"How am I mistaken about him?" asked Grafton. "I am very English, you know. We have our own ideas about married life. I needn't defend them, but I think they're the best there are. They're different from the French ideas. They're different from your son's ideas. He made that plain, or we shouldn't have parted as we did."

"Well, I am glad you have put it in that direct way," she said. "I have a great deal of sympathy with your ideas; they're not so different from those in which I was brought up. I wasn't brought to Europe to marry a title, as some of our girls are. It was a chance I did so. I was in love with my husband, and my married life was all I could wish for, as long as it lasted. It would be the same, I feel sure, with your daughter."

Grafton smiled at her. "If we are to talk quite directly," he said "—and it's no good talking at all if we don't—I must say that, as far as I can judge, American women are more adaptable than English. They adapt themselves here to our ideas, when they marry Englishmen, and they adapt themselves to Frenchmen, whose ways are different from ours. I don't think an English girl could adapt herself to certain things that are taken for granted in France. I don't think that a girl like mine should be asked to. She wouldn't be prepared for it. It would be a great shock to her if it happened. She would certainly have a right to blame her father if she were made unhappy by it. I don't want my daughters to blame me for anything."

She had kept her eyes steadily fixed on him. "Well, Mr. Grafton," she said, "we won't run away from anything. Can you say of any man, French or English or American, who is rich and lives a life chiefly to amuse himself, that he is always going to remain faithful to his wife? How many young Englishmen of the type that you would be pleased to marry your daughter to could you say it of, for certain?"

"Of a good many. And I should say there wasn't one who wouldn't intend to keep absolutely straight when he fell in love with a girl and wanted to marry her. If he wasn't like that, I think one would know, and feel exactly the same objection as I must admit I feel towards your son."

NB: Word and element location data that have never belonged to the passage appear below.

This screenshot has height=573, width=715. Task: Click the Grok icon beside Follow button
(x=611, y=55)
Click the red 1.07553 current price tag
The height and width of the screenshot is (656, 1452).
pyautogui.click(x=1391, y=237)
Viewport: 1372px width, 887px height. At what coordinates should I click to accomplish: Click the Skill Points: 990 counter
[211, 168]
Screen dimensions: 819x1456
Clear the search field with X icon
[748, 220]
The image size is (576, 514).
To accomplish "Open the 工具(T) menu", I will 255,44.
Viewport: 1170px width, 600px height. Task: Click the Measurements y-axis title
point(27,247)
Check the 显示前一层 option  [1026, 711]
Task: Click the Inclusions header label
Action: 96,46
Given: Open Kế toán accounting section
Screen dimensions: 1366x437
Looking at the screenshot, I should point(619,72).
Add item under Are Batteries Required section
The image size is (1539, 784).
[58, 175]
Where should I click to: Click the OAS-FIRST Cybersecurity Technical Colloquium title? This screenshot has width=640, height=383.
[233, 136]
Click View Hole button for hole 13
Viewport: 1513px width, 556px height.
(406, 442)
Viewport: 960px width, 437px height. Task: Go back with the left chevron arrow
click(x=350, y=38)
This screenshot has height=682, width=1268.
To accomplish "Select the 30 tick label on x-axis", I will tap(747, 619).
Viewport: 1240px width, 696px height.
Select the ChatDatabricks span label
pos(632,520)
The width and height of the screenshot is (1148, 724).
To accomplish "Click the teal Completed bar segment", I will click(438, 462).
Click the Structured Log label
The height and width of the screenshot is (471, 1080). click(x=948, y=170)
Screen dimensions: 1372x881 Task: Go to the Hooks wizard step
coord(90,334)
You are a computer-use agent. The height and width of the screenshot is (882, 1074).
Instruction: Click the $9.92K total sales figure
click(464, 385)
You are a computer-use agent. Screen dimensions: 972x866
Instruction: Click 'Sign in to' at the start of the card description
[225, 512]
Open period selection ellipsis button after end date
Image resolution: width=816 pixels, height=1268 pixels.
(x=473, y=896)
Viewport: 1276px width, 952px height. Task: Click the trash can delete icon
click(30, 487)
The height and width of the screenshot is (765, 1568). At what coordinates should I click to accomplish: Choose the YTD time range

"Oh, but you do mistake him. It was because you doubted him that he took such offence. As he said to me, it was like saying that your own daughter was not worthy to be loved for all her life."

Grafton felt a sudden spurt of resentment. His voice was not so level as usual as he said: "It's easy enough to put it in that way. He said much the same to me. Of course she's worthy to be loved all her life. Would you guarantee that she always would be?"

There was the merest flicker of her eyelids before she replied: "How could one guarantee any such thing for any man, even for one's own son? All I can tell you is that he will make her a devoted husband, and her chances of happiness are as great with him as if he were an Englishman. I won't say that he has never loved another woman. That would be absurd. What I can say is that he does love no one else, and that he loves her in such a way as to put the thought of other women out of his mind. That is exactly what love that leads to marriage should be, in my opinion. Don't you agree with me, Mr. Grafton?"

"Yes," he said. "It ought to do that."

"And if it does, what more have you a right to ask? Our men are chivalrous. The very fact of his marrying an innocent English girl, who would be hurt by what she had had no experience of would act with my son—or I should think with any gentleman."